TASK REQUIREMENTS
The entire listing below needs to be transcribed word for word.

DATA FOR ANALYSIS

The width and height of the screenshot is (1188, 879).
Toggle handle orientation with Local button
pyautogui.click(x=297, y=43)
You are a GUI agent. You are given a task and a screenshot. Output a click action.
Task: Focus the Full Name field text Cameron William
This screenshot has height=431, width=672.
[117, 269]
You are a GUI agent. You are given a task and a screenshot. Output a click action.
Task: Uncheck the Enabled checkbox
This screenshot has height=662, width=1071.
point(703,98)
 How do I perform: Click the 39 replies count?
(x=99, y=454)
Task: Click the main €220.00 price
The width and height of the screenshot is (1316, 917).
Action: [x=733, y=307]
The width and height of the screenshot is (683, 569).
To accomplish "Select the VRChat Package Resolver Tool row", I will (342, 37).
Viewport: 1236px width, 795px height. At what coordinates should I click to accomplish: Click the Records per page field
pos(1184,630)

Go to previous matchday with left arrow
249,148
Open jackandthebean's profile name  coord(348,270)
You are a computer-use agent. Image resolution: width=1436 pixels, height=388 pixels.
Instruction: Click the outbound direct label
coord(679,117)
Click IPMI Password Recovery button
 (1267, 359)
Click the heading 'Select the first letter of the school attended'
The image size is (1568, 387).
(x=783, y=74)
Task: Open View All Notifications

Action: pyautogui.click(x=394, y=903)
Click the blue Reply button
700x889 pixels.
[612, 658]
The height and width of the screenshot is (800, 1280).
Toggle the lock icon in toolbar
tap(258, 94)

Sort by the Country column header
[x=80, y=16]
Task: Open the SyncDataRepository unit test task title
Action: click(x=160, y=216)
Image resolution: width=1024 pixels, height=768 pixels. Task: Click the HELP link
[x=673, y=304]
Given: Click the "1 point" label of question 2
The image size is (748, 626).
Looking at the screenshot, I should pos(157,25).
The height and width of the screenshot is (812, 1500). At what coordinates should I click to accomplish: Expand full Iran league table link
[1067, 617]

SOLUTION FOR THIS EXERCISE
The width and height of the screenshot is (1188, 879).
Toggle handle orientation with Local button
pyautogui.click(x=297, y=43)
You are a GUI agent. You are given a task and a screenshot. Output a click action.
Task: Focus the Full Name field text Cameron William
This screenshot has height=431, width=672.
[117, 269]
You are a GUI agent. You are given a task and a screenshot. Output a click action.
Task: Uncheck the Enabled checkbox
This screenshot has height=662, width=1071.
point(703,98)
 How do I perform: Click the 39 replies count?
(x=99, y=454)
Task: Click the main €220.00 price
The width and height of the screenshot is (1316, 917).
Action: [x=733, y=307]
The width and height of the screenshot is (683, 569).
To accomplish "Select the VRChat Package Resolver Tool row", I will (342, 37).
Viewport: 1236px width, 795px height. At what coordinates should I click to accomplish: Click the Records per page field
pos(1184,630)

Go to previous matchday with left arrow
249,148
Open jackandthebean's profile name  coord(348,270)
You are a computer-use agent. Image resolution: width=1436 pixels, height=388 pixels.
Instruction: Click the outbound direct label
coord(679,117)
Click IPMI Password Recovery button
 (1267, 359)
Click the heading 'Select the first letter of the school attended'
The image size is (1568, 387).
(x=783, y=74)
Task: Open View All Notifications

Action: pyautogui.click(x=394, y=903)
Click the blue Reply button
700x889 pixels.
[612, 658]
The height and width of the screenshot is (800, 1280).
Toggle the lock icon in toolbar
tap(258, 94)

Sort by the Country column header
[x=80, y=16]
Task: Open the SyncDataRepository unit test task title
Action: click(x=160, y=216)
Image resolution: width=1024 pixels, height=768 pixels. Task: Click the HELP link
[x=673, y=304]
Given: Click the "1 point" label of question 2
The image size is (748, 626).
Looking at the screenshot, I should pos(157,25).
The height and width of the screenshot is (812, 1500). At what coordinates should I click to accomplish: Expand full Iran league table link
[1067, 617]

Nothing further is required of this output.